Request ::
Lay out the records below as a Markdown table with two columns, Row and Line, putting each non-blank line in its own row with a running row number.

Dataset records:
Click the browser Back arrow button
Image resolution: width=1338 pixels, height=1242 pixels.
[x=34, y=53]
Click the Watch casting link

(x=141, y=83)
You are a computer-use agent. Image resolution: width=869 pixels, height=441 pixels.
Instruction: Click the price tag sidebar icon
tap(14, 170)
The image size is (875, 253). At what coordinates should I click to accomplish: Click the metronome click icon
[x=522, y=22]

Finished task ::
| Row | Line |
|---|---|
| 1 | Click the browser Back arrow button |
| 2 | Image resolution: width=1338 pixels, height=1242 pixels. |
| 3 | [x=34, y=53] |
| 4 | Click the Watch casting link |
| 5 | (x=141, y=83) |
| 6 | You are a computer-use agent. Image resolution: width=869 pixels, height=441 pixels. |
| 7 | Instruction: Click the price tag sidebar icon |
| 8 | tap(14, 170) |
| 9 | The image size is (875, 253). At what coordinates should I click to accomplish: Click the metronome click icon |
| 10 | [x=522, y=22] |